> _DATA IN THIS EXERCISE_
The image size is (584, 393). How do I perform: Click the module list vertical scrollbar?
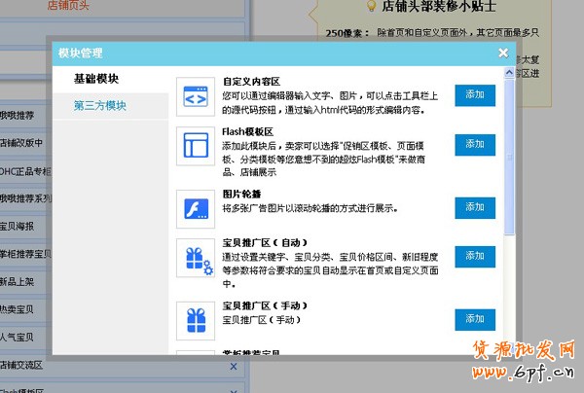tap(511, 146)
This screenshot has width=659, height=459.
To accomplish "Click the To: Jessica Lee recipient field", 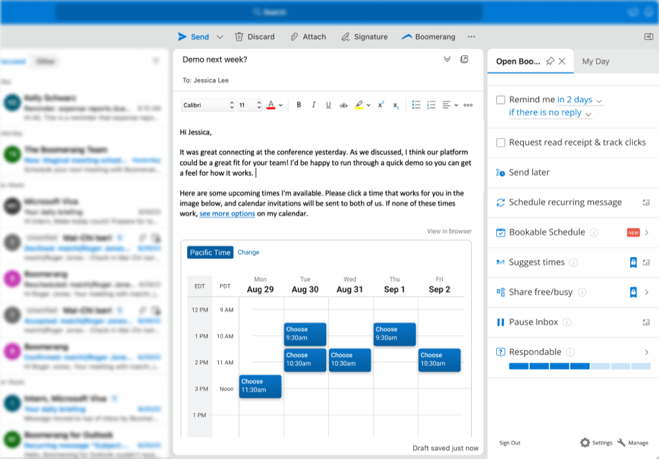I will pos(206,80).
---
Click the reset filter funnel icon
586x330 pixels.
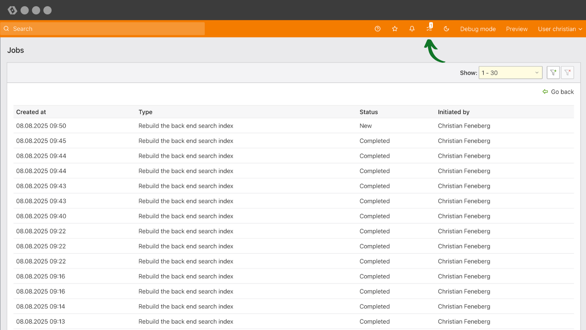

> _YOUR GOAL_
Starting at the line that contains "Click the reset filter funnel icon" and ending after the line that contains "586x330 pixels.", reproduce those rows with "reset" substituted by "clear" and everything else unchanged.

> _EXPECTED OUTPUT_
Click the clear filter funnel icon
586x330 pixels.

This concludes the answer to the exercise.